Format, Create mountpoints etc:

mkdir /srv/{mfs1,mfs2}
mkfs.xfs -Lmfs1 /dev/bcache0
mkfs.xfs -Lmfs2 /dev/bcache1
mount -o noatime,noexec /dev/bcache0 /srv/mfs1 &&
mount -o noatime,noexec /dev/bcache1 /srv/mfs2 &&
chown mfs: /srv/mfs[0-9]
echo "/srv/mfs1
/srv/mfs2" >> /etc/mfs/mfshdd.cfg

In my test I didn't add them to fstab or anything - if you're not doing the same step, please do add the entries and enable the service on boot :-)

 

Operations

Hot-adding disks

I managed to put them in the same cache set, but the flash device was not attached to the bcacheN device...

Hot-replacing broken backend disks

Undocumented, couldn't make do. My idea was to invalidate the active part of cache, remove the broken disk, reformat the bcache device. Something like that.

Goal: Fix it so userspace could resume. Didn't get that right, so I just left the broken device around, LizardFS flagged the filesystem as "damaged" and moved on.

Hot-destroying broken bcache devices

Undocumented, couldn't make do, general consensus is that this is dependant on the amount of bugfixes your kernel has for it.

Used to need a reboot(!!!)

Disabling individual caches

I used this to scrub the harddisks without putting wear on the SSD

(just in case the seq. cutoff would not have caught, anyway)

# echo none > /sys/block/bcache0/bcache/cache_mode

 

Flushing the cache

Set the
writeback_percent
to 0 and it'll flush the cache very quickly, no problem whatsoever.  

Monitoring and stats

Mind how the hitrate didn't scale very well with the load, but stayed rather erratic with the best hitrates during the idle hours - probably it cached all the filesystem health checks.
That's not completely bad since it also saves a few IOPS, but still far too little.

Verdict

Bcache has a too limited scope for how much it's hyped.

The bcache "documentation" doesn't indicate a high focus on usability, it is a nice introduction for the first code drop. Leaving it in that state is disrespect. 

The statistics are pretty weird from a monitoring perspective. 

The operational handling is awkward, even if you ignore not being able to attach to a live media. Which of course sucks if you need to copy a few TB just to get them cached. It might take days to copy data just to ... do this. I'd like to have an alternate path where I might just change the partitions start, and ask bcache to put it's header there. Especially since nowadays we all 2048-align our partitions this could be a good thing. But the toolset is 100% focussed on the case where you just lose + restore data.

Like all the other "open" SSD caching solutions it does not track hot zones and instead just caches what was recently used. The way it's associating cache and data makes it doubtful it will be able to change to a more professional caching scheme in the future.

By default it tries to skip all and any sequential IO which limits it's positive impact on latency, and also shows that it does assume a large disk array in the backend. I'm sure bcache can have positive impact for a software raid6 with 4 disks (suboptimal), I doubt bcache would outperform any recent LSI enterprise HBA even without flash, unless in some edge cases, say you have 10GB of 1KB files you're serving from a 256MB host.  Pitting it against a LSI nitro is probably a sad story. The reasoning originally was that the RAID would have higher throughput than the SSD because the author built it for Intels great X25-E. But now it's the age of 5GB/s SSDs and bcache was designed specifically for one that hovered around 300MB/s. 

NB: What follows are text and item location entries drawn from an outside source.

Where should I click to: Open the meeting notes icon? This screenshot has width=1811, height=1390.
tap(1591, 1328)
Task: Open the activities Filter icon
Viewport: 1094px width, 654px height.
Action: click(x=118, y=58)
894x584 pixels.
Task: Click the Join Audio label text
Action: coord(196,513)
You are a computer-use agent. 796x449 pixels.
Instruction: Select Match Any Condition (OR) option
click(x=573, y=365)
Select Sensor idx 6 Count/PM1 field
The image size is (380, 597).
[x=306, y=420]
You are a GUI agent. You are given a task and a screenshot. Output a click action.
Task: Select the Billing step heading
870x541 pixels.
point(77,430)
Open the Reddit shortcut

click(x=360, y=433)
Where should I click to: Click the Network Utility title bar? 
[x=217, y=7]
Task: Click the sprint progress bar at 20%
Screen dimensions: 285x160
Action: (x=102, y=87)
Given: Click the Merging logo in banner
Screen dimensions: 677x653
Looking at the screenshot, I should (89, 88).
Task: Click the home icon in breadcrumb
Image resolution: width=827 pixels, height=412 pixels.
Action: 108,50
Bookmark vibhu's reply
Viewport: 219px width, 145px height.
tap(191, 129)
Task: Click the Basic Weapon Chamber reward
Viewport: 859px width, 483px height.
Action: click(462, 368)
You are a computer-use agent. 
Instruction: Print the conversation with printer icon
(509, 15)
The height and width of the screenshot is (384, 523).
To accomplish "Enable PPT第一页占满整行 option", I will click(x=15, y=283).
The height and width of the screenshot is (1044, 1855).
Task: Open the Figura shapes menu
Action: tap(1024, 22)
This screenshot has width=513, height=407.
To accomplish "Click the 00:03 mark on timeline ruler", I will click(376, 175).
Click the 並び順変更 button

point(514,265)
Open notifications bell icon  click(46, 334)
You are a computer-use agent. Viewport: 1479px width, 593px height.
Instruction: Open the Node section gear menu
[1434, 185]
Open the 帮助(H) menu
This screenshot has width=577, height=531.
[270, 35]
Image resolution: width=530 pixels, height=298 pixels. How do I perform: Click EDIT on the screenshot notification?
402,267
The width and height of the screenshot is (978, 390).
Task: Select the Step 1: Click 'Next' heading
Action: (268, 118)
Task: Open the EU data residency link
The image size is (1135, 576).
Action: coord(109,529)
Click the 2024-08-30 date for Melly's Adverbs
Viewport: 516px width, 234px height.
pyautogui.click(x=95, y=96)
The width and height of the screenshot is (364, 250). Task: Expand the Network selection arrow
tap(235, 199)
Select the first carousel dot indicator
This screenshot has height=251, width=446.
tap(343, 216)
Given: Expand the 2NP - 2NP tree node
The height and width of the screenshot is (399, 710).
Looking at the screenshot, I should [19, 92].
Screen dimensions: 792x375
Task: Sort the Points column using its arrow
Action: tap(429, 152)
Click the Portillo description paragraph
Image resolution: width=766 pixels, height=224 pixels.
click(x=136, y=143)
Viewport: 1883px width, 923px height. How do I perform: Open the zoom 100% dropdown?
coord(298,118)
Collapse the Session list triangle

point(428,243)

The one thing it does well is consuming very low amounts of RAM. I think it's the best choice to use in NAS devices. I think about using bcache on my ARM5el NAS which only have 512MB Ram and keep giving troubles with SSD caching.

For use servers it ends up in the last position. If you need kernel integration, LVM cache is there, easy to use, and documented.

But if I could wish for something, then it'd be that all the energy put into bcache, it's hype and so on, had been used to improve EnhanceIO instead. Maybe then we'd have at least one SSD caching software that actually caches stuff that is accessed often.